**Exercise description**.
Nothing but the lines from the one containing "The width and" to the final line of the entries should appear, copied exactly and without pictures.

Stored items

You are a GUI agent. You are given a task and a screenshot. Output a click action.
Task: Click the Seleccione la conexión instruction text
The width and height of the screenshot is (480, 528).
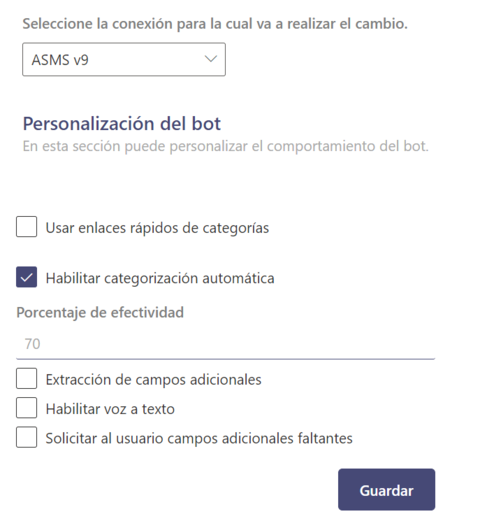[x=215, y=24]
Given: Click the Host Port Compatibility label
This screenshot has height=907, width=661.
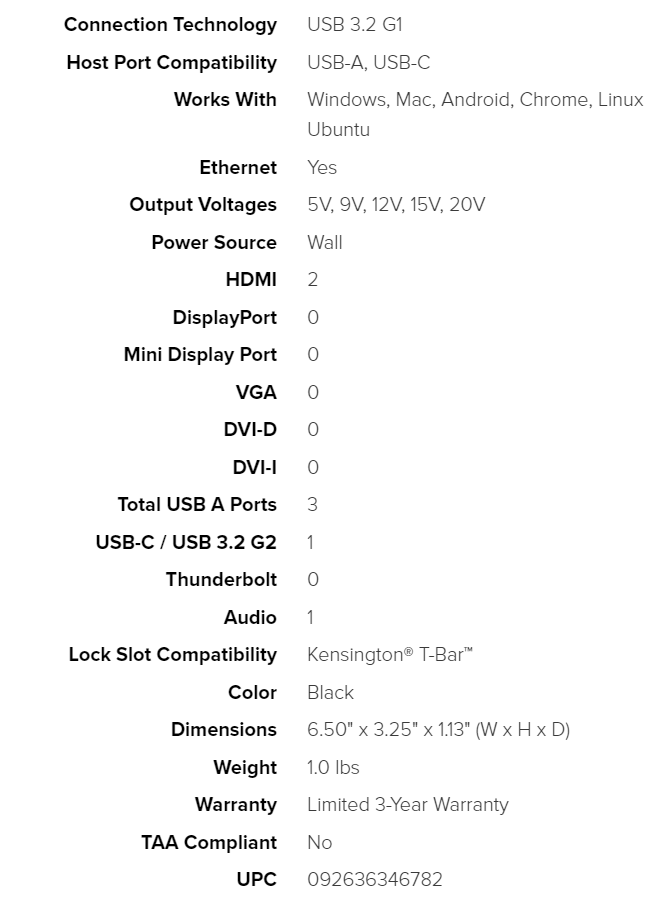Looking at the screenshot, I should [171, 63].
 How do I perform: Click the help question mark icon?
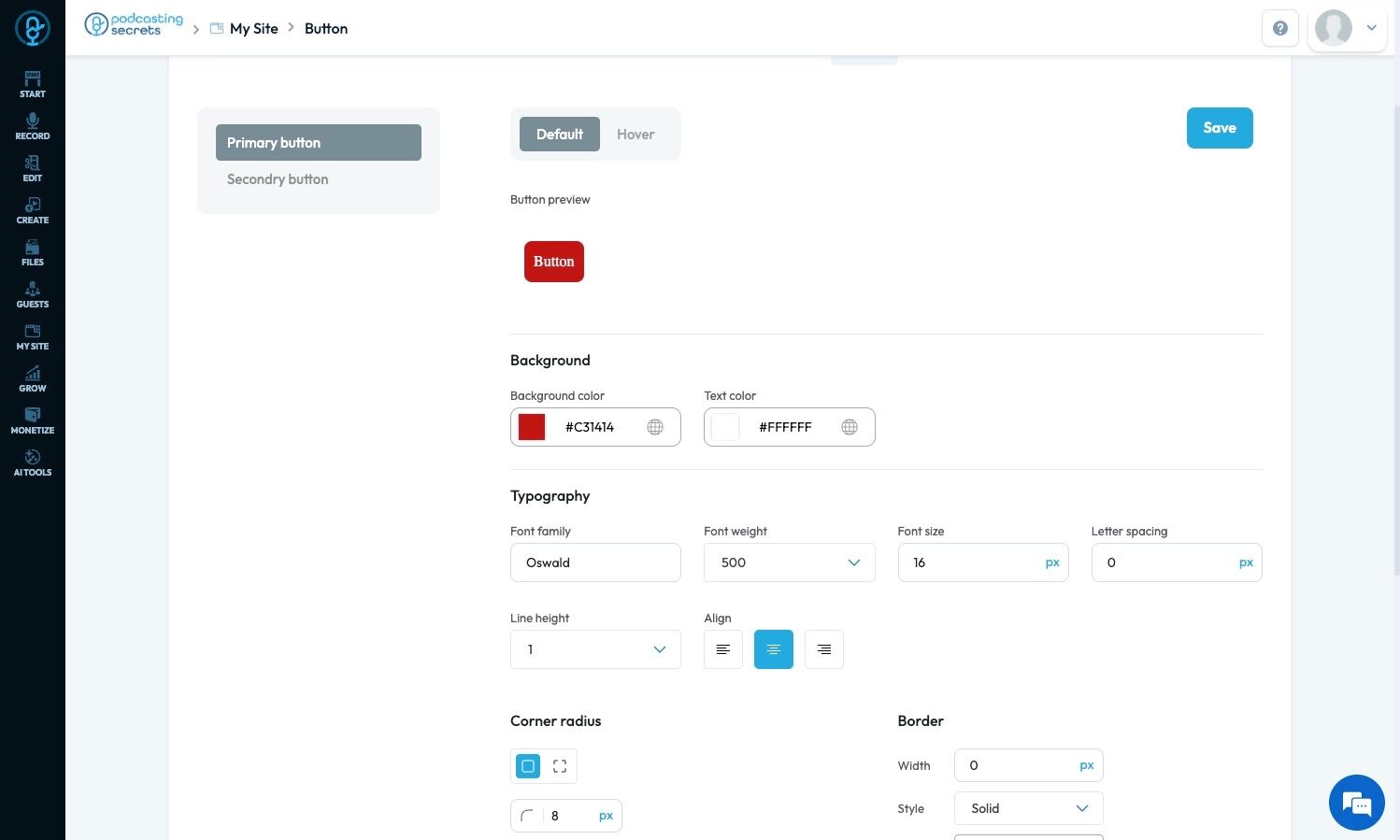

**Result of the exercise**.
The width and height of the screenshot is (480, 528).
[x=215, y=24]
Given: Click the Host Port Compatibility label
This screenshot has height=907, width=661.
Looking at the screenshot, I should [171, 63].
 How do I perform: Click the help question mark icon?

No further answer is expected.